Chromium, DHEA, and Osteoporosis
A placebo-controlled trial of 27 postmenopausal women given 200 mcg/day of chromium as picolinate for 60 days found a decrease in insulin levels (38%), plasma glucose (26%), and urinary calcium (19%), while dehydroepiandrosterone (DHEA) levels increased by 24 percent. The authors suggest that a 47-percent decrease in urinary hydroxyproline/creatinine ratio indicates that chromium might be effective in the prevention of osteoporosis. (36)
Chromium Dosage Criteria
The U.S. Environmental Protection Agency (EPA) has replaced acceptable daily intake (ADI) with calculated reference dose (RfD).
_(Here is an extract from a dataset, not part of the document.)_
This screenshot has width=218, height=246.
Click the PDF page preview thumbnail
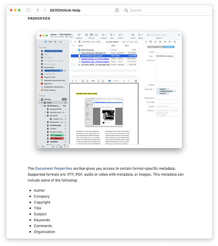(104, 112)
The RfD is calculated from the No Observed Adverse Effect Level (NOEL) or the Lowest Observed Effect Level (LOAEL) from animal or human experiments. From this data, safety factors are applied consisting of "uncertainty factors" and a "modifying factor." (37) The RfD has been calculated for Cr III at 70 mg per day, reflecting the weight of a 70 kg man at a rounded per kg dosage of 1 mg from the actual RfD of 1.47 mg/kg. The RfD reflects a staggering 350 times the Estimated Safe and Adequate Daily Dietary Intake (ESADDI) of 50-200 mcg. (37) The ratio of RfD to ESADDI is less than 2 for zinc, about 2 for manganese, and about 6 for selenium as compared to 350 for chromium. (38) The ESADDI value for chromium has been criticized for the arbitrary "safe and adequate" dosage being 350 times less than that of the RfD, given the lack of toxicity or adverse effects of Cr III. (37,38) This suggests dietary supplementation may be greatly underdosed.